Pioglitazone attenuates basal and postprandial insulin concentrations and blood pressure in the spontaneously hypertensive rat.

Subjects with hypertension are hyperinsulinemic and resistant to insulin-stimulated glucose uptake. A similar paradigm is found in the spontaneously hypertensive rat (SHR). These findings suggest the possibility that insulin resistance and hyperinsulinemia may play an important role in blood pressure regulation. Pioglitazone, a thiazolidinedione derivative, sensitizes target tissues to insulin and decreases hyperglycemia and hyperinsulinemia in various insulin-resistant animals. The purpose of this study was to assess the influence of pioglitazone administration on pre- and postprandial glucose and insulin concentrations and determine whether changes in beta-cell secretion resulted in any change in blood pressure measurements. Twelve SHR were fed custom diets ad libitum, six with and six without pioglitazone (20 mg/kg chow). Fasting and postprandial glucose levels were unaltered by pioglitazone treatment. Fasting insulin concentrations were similar at week 1, but were significantly lower (P < .01) in the pioglitazone group at weeks 3 (1.89 +/- 0.3 v7.94 +/- 1.5 ng/mL) and 4 (4.5 +/- 1.4 v9.1 +/- 0.7 ng/mL), compared with the control group.
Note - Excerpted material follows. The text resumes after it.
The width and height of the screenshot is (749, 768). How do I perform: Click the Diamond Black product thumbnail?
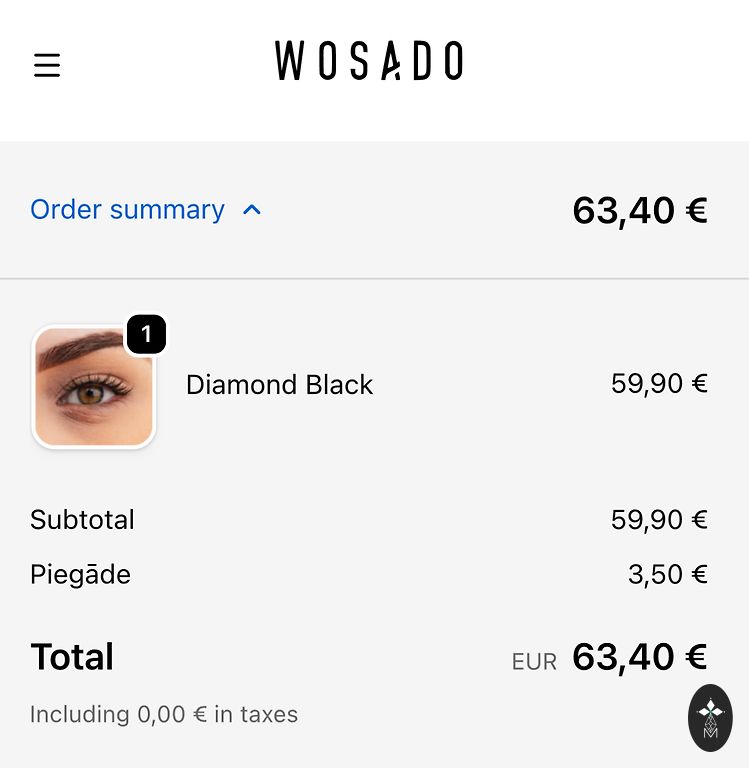pos(94,387)
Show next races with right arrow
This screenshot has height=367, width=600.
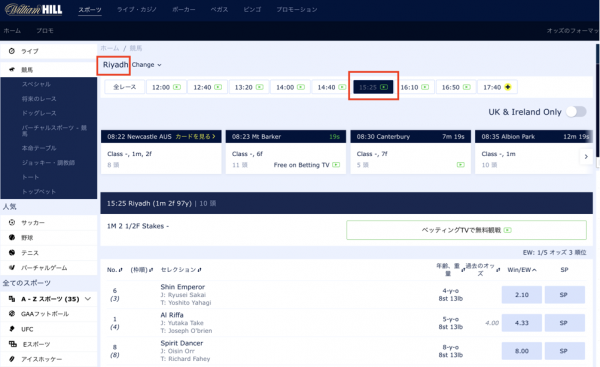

Pioglitazone also significantly (P < .01) lowered postprandial insulin concentrations after an oral glucose challenge. Systolic, mean, and diastolic blood pressures were significantly lower (P < .01), 177 +/- 3 v190 +/- 4.7 mm Hg, 162 +/- 2.1 v175 +/- 5.9 mm Hg, and 156 +/-2.1 v168 +/- 6.2 mm Hg, respectively, in the animals receiving pioglitazone versus the control group. Heart rate, body weight, serum cholesterol, and triglyceride levels were comparable between the two groups. In conclusion, pioglitazone significantly decreased fasting and postprandial insulin concentrations and effectively lowered blood pressure in the SHR.